Shayne shook his head. “It doesn’t do to believe anything when murder is involved. Their story sounded all right, but that wire and those torn fingernails could very well be their idea of gentle persuasion. And if the Captain did fool them by dying before they got the information they wanted, they’d hate to admit it to Renaldo and might have made up that story about his being murdered by an unknown visitor.
“And there’s another angle. Maybe Blackie and Lennie are playing it smart and did get the information before the Captain croaked. If they decided to use it themselves and cut Renaldo out—” He paused and shrugged expressively.
“What makes you and Renaldo so sure there’s more cognac where that first came from?”
“I imagine it was just a hopeful hunch on Renaldo’s part. And I wasn’t sure until I found this clipping indicating a connection between the Captain and an ex-bootlegger.”
“Would that be sufficient motive for murder? At a hundred dollars a case?”
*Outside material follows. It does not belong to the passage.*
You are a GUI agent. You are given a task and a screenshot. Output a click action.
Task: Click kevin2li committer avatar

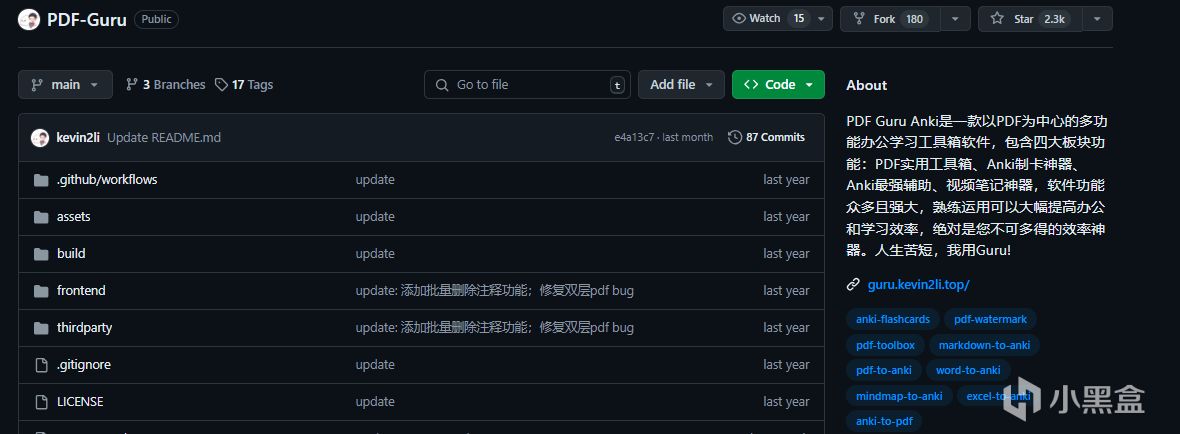(x=40, y=137)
Shayne made a derisive gesture. “A G-note for two dozen bottles of Monnet is peanuts today. That’s what got Renaldo so excited. It shows that the Captain knew nothing about the present liquor shortage and market prices. It could retail for twenty or twenty-five dollars a bottle if properly handled today.”
Myrna Hastings’s eyes widened. “That would be about five hundred dollars a case!”
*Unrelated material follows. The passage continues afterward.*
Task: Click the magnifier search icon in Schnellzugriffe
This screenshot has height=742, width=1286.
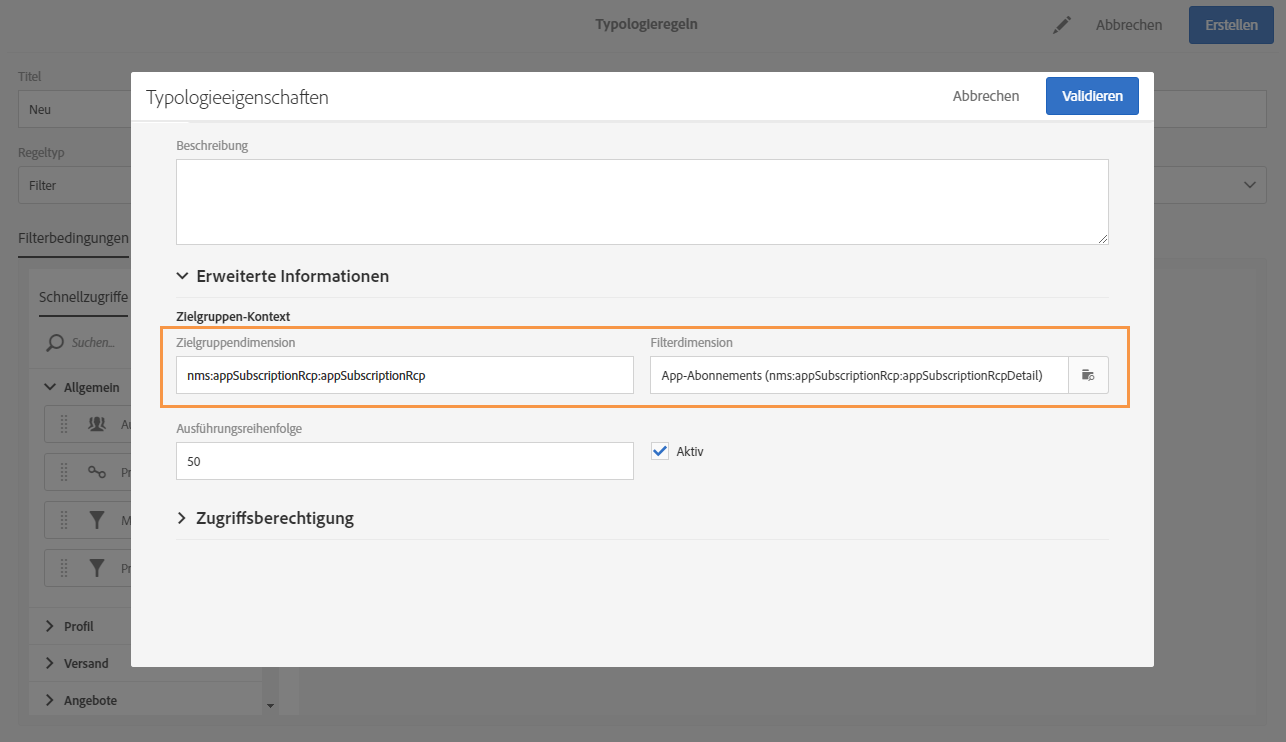Action: point(57,343)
Shayne’s eyes were morose. “If Grossman had a pile of it cached away when he was sent up in ’30,” he mused, “that would explain why it stayed off the market all this time. But Grossman would know what the stuff is worth today.” He shook his head angrily. “It still doesn’t add up. And if the Captain knew about the cache and had access to it all the time, why wait until a week after Grossman’s parole to put it on the market? Did you notice the condition of the Captain’s body?” he asked abruptly.
Myrna shuddered. “I’ll never forget it,” she vowed.
“He looked like an advanced case of malnutrition,” said Shayne harshly.
“Who was the white-haired man who brought the police — that Mr. Guildford?”
“He’s a lawyer here. Very respectable.”
Myrna said hesitantly, “His story about waiting at the house half an hour for Captain Samuels to keep an appointment — Do you think he could be the man the gangsters saw drive away from the house just before they went in and found the Captain dead?”